Relational Graph Learning on Visual and Kinematics Embeddings for Accurate Gesture Recognition in Robotic Surgery
ICRANov 3, 2020Best Medical Robotics Paper
Automatic surgical gesture recognition is fundamentally important to enable
intelligent cognitive assistance in robotic surgery. With recent advancement in
robot-assisted minimally invasive surgery, rich information including surgical
videos and robotic kinematics can be recorded, which provide complementary
knowledge for understanding surgical gestures. However, existing methods either
solely adopt uni-modal data or directly concatenate multi-modal
representations, which can not sufficiently exploit the informative
correlations inherent in visual and kinematics data to boost gesture
recognition accuracies.

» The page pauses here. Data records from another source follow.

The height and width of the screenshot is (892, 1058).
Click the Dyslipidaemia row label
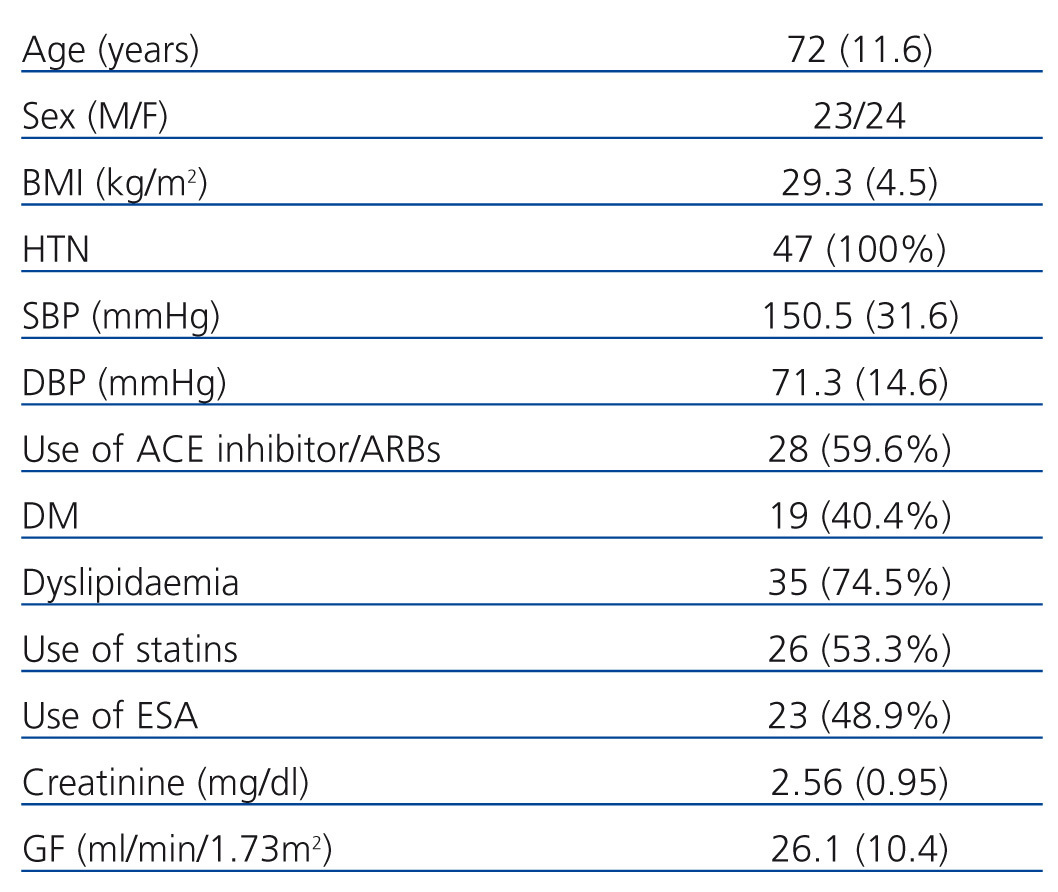coord(131,582)
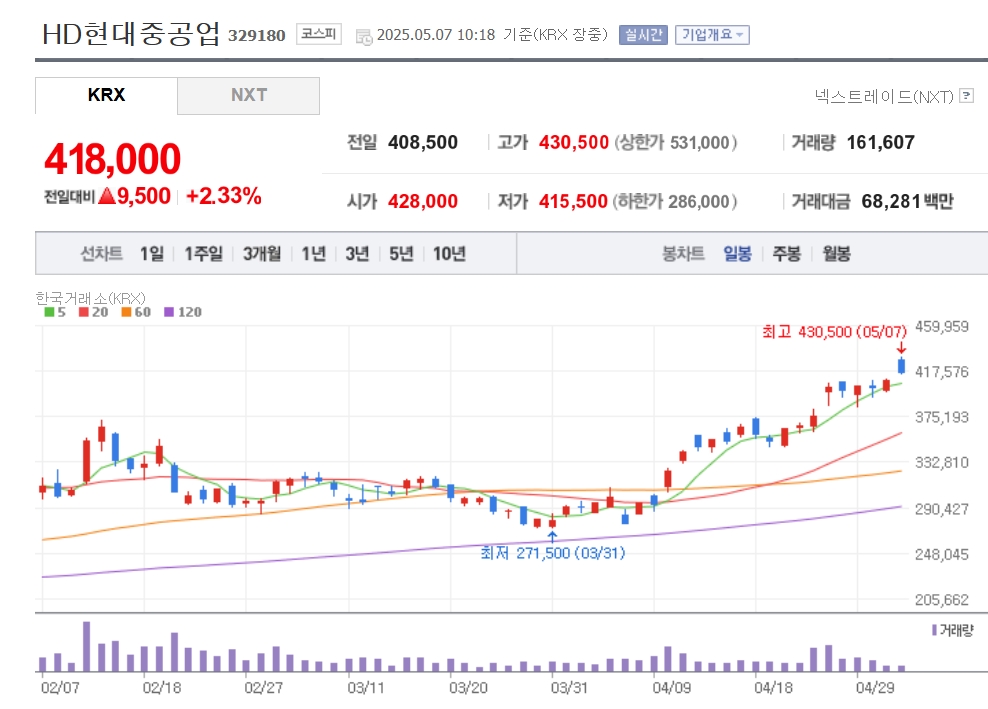Click the calendar icon beside the timestamp

point(364,37)
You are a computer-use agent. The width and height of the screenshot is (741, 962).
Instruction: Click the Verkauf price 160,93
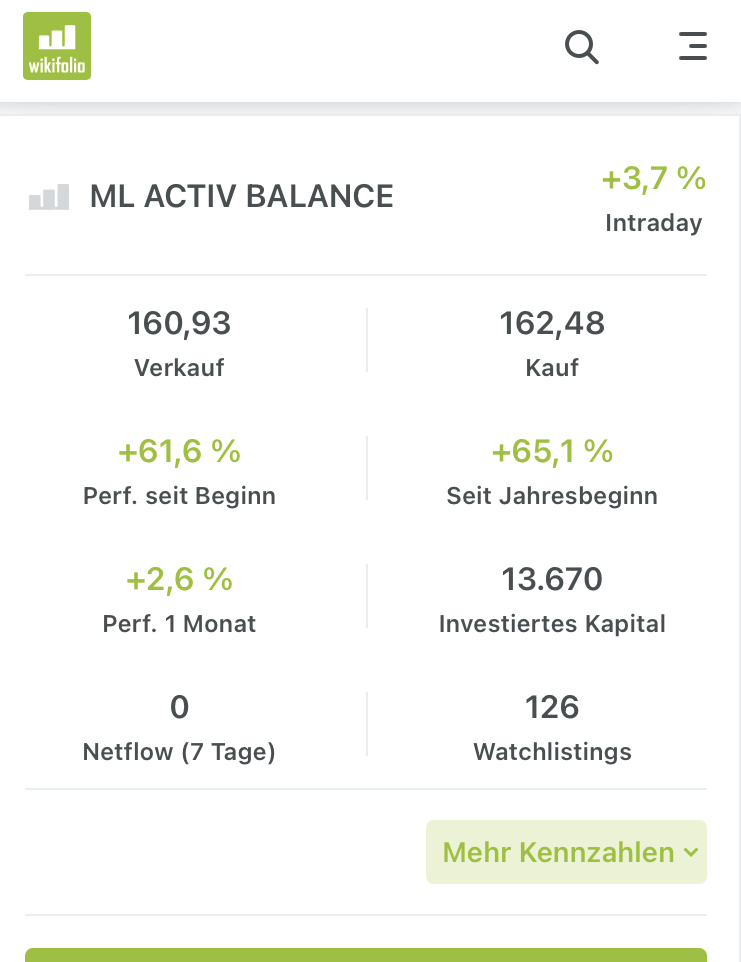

In this regard, we propose a novel online approach of
multi-modal relational graph network (i.e., MRG-Net) to dynamically integrate
visual and kinematics information through interactive message propagation in
the latent feature space. In specific, we first extract embeddings from video
and kinematics sequences with temporal convolutional networks and LSTM units.
Next, we identify multi-relations in these multi-modal embeddings and leverage
them through a hierarchical relational graph learning module. The effectiveness
of our method is demonstrated with state-of-the-art results on the public
JIGSAWS dataset, outperforming current uni-modal and multi-modal methods on
both suturing and knot typing tasks. Furthermore, we validated our method on
in-house visual-kinematics datasets collected with da Vinci Research Kit (dVRK)
platforms in two centers, with consistent promising performance achieved.